KARLA: When I was a kid, as soon as I entered a restaurant, the first thing I’d notice would be either the aquariums in Chinese restaurants or the glass window showcasing the kitchen. Yes, I was one of those kids who found joy in observing the fish in the aquariums after dinner. In this case, as soon as I entered Chef’s Table, I was deeply amused to see that the kitchen area was not even covered by a glass window. In fact, it wasn’t covered at all. Usually, when you enter a kitchen there’s a food smell that sticks to you. But Chef’s Table has a very high-powered exhaust system, so somehow, we didn’t smell a single thing at all; we didn’t come out smelling like food.

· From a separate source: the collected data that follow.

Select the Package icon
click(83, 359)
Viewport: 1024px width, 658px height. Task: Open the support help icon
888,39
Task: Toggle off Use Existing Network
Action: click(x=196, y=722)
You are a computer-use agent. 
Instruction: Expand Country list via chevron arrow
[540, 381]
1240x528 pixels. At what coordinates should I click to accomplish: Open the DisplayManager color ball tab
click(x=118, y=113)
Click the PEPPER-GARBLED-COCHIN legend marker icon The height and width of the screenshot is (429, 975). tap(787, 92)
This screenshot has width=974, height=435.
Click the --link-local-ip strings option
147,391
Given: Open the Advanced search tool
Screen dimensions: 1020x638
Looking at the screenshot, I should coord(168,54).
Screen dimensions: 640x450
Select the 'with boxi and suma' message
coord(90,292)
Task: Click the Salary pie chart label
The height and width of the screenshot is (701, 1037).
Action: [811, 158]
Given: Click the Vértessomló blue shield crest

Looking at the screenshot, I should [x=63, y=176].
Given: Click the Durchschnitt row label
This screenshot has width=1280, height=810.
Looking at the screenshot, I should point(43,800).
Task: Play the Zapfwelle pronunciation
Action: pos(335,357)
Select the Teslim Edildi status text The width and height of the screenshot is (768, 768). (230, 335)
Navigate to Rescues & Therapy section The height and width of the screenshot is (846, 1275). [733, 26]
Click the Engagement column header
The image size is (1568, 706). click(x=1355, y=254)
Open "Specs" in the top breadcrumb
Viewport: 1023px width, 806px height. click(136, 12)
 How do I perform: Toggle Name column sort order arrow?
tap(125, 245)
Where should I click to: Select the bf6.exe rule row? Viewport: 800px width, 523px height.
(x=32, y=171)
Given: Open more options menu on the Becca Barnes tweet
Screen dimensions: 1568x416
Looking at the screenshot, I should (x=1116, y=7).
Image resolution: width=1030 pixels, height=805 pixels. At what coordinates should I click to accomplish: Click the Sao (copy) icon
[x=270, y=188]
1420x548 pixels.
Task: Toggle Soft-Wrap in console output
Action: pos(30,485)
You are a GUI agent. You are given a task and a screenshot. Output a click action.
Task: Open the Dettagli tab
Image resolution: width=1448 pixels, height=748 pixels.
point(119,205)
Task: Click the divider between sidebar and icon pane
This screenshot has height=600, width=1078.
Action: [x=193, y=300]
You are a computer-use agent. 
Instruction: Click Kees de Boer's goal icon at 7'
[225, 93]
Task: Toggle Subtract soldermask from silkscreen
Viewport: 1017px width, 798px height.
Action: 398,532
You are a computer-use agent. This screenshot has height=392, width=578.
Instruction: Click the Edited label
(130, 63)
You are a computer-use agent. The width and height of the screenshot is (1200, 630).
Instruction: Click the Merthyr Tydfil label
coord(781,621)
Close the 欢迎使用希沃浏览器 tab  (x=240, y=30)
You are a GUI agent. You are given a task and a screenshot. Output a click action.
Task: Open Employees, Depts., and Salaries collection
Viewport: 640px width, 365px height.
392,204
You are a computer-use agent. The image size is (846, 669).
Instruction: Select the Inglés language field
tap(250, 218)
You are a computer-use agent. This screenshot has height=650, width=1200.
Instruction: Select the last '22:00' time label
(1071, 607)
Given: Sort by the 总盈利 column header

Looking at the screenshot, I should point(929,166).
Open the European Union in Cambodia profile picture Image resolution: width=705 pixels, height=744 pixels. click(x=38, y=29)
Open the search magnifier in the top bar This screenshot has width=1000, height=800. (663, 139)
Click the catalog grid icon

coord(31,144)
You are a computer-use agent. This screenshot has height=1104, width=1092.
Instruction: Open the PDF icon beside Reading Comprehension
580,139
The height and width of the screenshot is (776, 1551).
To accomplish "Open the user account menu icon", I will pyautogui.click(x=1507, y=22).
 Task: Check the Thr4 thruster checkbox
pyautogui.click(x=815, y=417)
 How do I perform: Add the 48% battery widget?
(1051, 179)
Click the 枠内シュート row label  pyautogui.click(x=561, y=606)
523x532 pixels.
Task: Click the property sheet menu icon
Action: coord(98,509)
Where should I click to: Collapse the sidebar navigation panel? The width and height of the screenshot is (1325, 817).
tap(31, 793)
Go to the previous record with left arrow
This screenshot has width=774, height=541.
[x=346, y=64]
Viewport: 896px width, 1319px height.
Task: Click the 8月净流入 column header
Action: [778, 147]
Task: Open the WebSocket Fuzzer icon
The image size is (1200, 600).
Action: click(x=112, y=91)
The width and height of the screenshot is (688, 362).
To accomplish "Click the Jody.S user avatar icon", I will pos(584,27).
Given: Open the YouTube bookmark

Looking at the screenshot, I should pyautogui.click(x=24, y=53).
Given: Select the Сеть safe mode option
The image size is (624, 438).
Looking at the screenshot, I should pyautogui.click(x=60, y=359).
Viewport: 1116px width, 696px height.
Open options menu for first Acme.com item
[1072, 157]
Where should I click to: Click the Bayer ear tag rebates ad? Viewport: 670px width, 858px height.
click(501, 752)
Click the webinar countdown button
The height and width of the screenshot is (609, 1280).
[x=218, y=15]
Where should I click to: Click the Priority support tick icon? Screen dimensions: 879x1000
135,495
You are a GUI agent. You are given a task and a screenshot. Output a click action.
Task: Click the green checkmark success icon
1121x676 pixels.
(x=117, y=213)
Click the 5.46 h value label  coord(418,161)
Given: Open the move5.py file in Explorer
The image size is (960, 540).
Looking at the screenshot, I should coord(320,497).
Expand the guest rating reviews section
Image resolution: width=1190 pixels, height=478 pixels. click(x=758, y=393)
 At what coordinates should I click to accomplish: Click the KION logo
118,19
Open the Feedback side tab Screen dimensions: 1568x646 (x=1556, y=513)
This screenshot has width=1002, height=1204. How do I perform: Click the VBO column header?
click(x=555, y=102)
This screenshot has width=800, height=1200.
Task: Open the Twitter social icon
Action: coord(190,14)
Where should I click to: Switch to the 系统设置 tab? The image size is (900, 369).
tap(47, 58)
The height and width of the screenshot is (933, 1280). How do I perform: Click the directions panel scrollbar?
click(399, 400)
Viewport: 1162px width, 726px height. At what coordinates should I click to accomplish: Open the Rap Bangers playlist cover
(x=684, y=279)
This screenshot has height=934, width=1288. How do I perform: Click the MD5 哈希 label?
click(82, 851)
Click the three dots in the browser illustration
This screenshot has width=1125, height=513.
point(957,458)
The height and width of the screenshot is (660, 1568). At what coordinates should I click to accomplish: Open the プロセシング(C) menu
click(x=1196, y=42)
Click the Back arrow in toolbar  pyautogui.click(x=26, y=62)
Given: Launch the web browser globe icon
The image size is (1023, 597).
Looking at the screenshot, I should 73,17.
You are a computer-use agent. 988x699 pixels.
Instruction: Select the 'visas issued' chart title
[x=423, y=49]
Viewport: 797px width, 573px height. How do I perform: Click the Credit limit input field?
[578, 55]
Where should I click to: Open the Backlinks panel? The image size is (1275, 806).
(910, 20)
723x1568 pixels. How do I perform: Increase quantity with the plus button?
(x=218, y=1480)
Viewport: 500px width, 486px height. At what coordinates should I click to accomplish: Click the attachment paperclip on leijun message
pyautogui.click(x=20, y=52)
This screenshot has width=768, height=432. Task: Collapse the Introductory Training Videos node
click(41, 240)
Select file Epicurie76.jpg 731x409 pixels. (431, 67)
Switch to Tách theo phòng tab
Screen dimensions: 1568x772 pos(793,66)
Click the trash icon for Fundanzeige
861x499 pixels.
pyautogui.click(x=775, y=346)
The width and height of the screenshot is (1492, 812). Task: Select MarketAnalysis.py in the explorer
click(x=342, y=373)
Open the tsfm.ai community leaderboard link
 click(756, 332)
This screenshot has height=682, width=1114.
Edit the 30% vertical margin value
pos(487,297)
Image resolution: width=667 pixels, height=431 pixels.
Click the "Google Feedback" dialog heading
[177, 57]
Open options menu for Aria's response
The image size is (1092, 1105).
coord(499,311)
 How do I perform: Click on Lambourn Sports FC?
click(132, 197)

As we settled into our seats (facing the kitchen, of course), we were greeted and attended to by a very accommodating semi-kalbo waiter throughout our Chef’s Table experience. But then again, all the waiters seem to be semi-kalbo (ha, ha!) He mentioned that the best-sellers are Chill-a-Fino, which is Chinese-style steamed lapu-lapu with mashed ube and kalderetang itik, but we ended up ordering Cebuana chili chicken wings served with cucumber sticks, braised liempo and the mango cheesecake. We actually weren’t even supposed to order it with chicken wings, but the waiters were excellent at suggestive selling — plus Mom and I really have this thing for chicken wings. And we absolutely loved the wings at Chef’s Table. We wanted to order another round but decided to save some room for dessert instead.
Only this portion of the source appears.